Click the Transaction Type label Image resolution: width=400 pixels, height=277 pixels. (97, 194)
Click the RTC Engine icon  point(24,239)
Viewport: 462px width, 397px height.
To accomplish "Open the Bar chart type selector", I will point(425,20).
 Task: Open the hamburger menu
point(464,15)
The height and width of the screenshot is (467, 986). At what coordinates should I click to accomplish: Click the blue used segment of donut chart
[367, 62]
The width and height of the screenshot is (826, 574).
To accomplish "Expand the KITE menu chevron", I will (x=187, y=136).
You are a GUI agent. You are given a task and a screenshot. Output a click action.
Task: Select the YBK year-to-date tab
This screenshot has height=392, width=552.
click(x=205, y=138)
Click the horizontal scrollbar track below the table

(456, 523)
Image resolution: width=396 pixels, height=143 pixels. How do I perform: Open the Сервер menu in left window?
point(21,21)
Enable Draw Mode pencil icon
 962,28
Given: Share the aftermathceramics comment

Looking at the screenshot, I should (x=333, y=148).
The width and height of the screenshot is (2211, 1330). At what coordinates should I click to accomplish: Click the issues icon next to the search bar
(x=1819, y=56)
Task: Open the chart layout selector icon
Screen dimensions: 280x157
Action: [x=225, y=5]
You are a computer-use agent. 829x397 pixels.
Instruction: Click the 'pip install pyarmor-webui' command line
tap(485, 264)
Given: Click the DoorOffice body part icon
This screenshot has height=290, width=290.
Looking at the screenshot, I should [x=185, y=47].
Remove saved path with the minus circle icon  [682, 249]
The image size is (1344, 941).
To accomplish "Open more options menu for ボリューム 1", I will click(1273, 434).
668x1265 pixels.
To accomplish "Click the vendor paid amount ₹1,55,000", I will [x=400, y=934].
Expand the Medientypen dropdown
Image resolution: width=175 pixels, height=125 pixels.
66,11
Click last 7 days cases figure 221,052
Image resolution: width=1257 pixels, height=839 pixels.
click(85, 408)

Problem:
Transcribe the rows above without any changes, from the line holding "Click the horizontal" through the line holding "tap(485, 264)", both of those included.

Result below:
Click the horizontal scrollbar track below the table

(456, 523)
Image resolution: width=396 pixels, height=143 pixels. How do I perform: Open the Сервер menu in left window?
point(21,21)
Enable Draw Mode pencil icon
 962,28
Given: Share the aftermathceramics comment

Looking at the screenshot, I should (x=333, y=148).
The width and height of the screenshot is (2211, 1330). At what coordinates should I click to accomplish: Click the issues icon next to the search bar
(x=1819, y=56)
Task: Open the chart layout selector icon
Screen dimensions: 280x157
Action: [x=225, y=5]
You are a computer-use agent. 829x397 pixels.
Instruction: Click the 'pip install pyarmor-webui' command line
tap(485, 264)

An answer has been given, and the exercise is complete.